> **Actions to take**:
1 > Answer these questions from the book review excerpt about Kandil below.
(a) Which body does Kandil name as the "meta-institution" that could transform Iran into a military dictatorship or a police state?
(b) What name does the review give to the triangle whose sides are revolution, reform and resilience?
(c) Which country does the review give as an example of vulnerability within the strongest regimes?
2 > Write the next part of the book review excerpt about Kandil, starting after its last sentence.

> **Text excerpt**:
____
If there is one main thing that Kandil should be praised for, it would be his ability to brilliantly speculate on future events. In Soldiers, Spies and Statesmen: Egypt’s Road to Revolt, Kandil suggested a possible military coup in Egypt if the military could not manage to find a ‘tamed’ ruling partner. The coup happened before the release of the book reviewed here. Here, he makes a more impressive speculation, this time concerning Turkey. Not only does he anticipate a military coup against Erdogan, but even the possibility that the security forces can help Erdogan overcome this (220) – exactly what we witnessed several months after the book’s publication. As for Iran, Kandil points at the ‘Revolutionary Guard’ as the ‘meta-institution, which […] could override all other regime institutions and transform Iran from a popular theocracy to a military dictatorship, or worse, a police state’ (130). There are no signs of this yet, but it remains a conceivable possibility.
Admittedly, chance plays a big role in demonstrating Kandil’s prudence just as it plays a key role in bringing one sort of political possibility to bear over others. Yet beyond this contingency, which is incorporated into Kandil’s model, his illustrative powers also lie in his detail-driven account. Unlike models that dealt with revolution, reform or resilience as the singular norm, Kandil approaches the three as different sides of the same triangle. This triangle is ‘regime change’: a continuous phenomenon that defines both turbulent and stable status quos. Dissecting the ‘power triangle’ and studying each angle as both an autonomous institution and part of the wider regime constellation, Kandil identifies the complicated struggles beneath the surface unity of the regime. As such, he can see the vulnerability even within the strongest regimes (Turkey) and, inversely, the potential for contingent consolidation in the most trembling (Egypt).
____
> **Given information**:
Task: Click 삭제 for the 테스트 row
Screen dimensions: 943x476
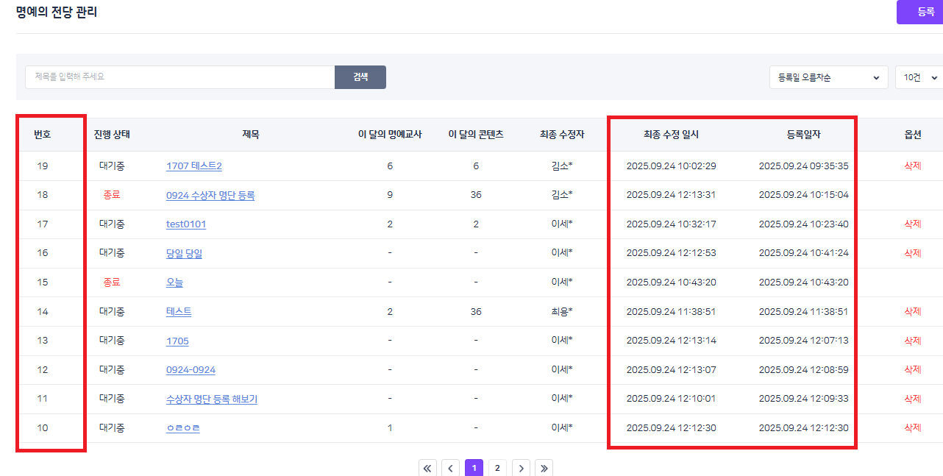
____
> **List of answers**:
1 >
(a) The Revolutionary Guard.
(b) Regime change.
(c) Turkey.

2 >
The book is an extension and a constellation of the works of an exemplary scholar. Like his previous studies, it is a key reference for a historical sociology of Middle Eastern politics. But this book thereotically exceeds Kandil’s others in placing the three Middle Eastern cases within a wider context, suggesting the ‘power triangle’ as a generalisable analytic apparatus through which revolution, reform and resilience can be illustrated.
However, this aspiration for generalisation, although implicit, is also one of the few problematic aspects of the book. It is indeed a possibility – but asserting this requires further empirical interrogation, perhaps into more established democracies and countries with less militarised histories (such as in Scandinavia) and regimes where the economic dimension has been more definitive than the political in their genesis (Switzerland). Nonetheless, there is no doubt that Kandil’s model, as it stands, can be fruitfully applied to a plethora of nondemocratic states throughout the world. To expand it further, more work is required, which I hope Kandil will pursue.